> [To-do item] Retype the rows from the very first line through the line containing "What do you see at coordinates (538, 704)", both included, copying each line unchanged and nothing after it.

[Opening Dataset records section]

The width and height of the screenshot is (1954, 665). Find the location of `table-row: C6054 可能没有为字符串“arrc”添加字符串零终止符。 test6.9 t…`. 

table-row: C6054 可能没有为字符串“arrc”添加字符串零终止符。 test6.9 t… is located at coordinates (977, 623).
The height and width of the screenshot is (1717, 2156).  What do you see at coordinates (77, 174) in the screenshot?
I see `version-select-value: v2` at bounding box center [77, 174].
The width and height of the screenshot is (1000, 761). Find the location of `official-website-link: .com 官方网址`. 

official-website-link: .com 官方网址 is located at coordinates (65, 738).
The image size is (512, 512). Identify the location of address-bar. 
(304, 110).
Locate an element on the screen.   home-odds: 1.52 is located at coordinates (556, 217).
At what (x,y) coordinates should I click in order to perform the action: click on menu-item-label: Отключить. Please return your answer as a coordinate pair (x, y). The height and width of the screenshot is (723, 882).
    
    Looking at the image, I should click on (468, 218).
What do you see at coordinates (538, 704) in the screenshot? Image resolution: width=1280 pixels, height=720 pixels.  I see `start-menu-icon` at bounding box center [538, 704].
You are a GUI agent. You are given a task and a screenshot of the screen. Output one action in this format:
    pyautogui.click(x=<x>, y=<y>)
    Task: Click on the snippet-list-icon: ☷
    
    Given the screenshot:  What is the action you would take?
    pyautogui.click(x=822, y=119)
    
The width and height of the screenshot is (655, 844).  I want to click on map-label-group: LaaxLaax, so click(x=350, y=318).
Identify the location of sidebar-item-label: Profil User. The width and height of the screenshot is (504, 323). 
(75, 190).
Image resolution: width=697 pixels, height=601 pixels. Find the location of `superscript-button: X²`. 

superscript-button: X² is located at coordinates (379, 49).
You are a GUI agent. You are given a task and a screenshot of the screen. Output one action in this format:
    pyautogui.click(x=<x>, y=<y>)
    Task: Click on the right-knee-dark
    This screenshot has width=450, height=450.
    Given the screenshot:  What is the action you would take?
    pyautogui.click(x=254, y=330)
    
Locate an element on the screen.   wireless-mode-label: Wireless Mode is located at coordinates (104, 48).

[Closing Dataset records section]

> [Reply]
The width and height of the screenshot is (1954, 665). Find the location of `table-row: C6054 可能没有为字符串“arrc”添加字符串零终止符。 test6.9 t…`. 

table-row: C6054 可能没有为字符串“arrc”添加字符串零终止符。 test6.9 t… is located at coordinates (977, 623).
The height and width of the screenshot is (1717, 2156).  What do you see at coordinates (77, 174) in the screenshot?
I see `version-select-value: v2` at bounding box center [77, 174].
The width and height of the screenshot is (1000, 761). Find the location of `official-website-link: .com 官方网址`. 

official-website-link: .com 官方网址 is located at coordinates (65, 738).
The image size is (512, 512). Identify the location of address-bar. 
(304, 110).
Locate an element on the screen.   home-odds: 1.52 is located at coordinates (556, 217).
At what (x,y) coordinates should I click in order to perform the action: click on menu-item-label: Отключить. Please return your answer as a coordinate pair (x, y). The height and width of the screenshot is (723, 882).
    
    Looking at the image, I should click on (468, 218).
What do you see at coordinates (538, 704) in the screenshot? Image resolution: width=1280 pixels, height=720 pixels.  I see `start-menu-icon` at bounding box center [538, 704].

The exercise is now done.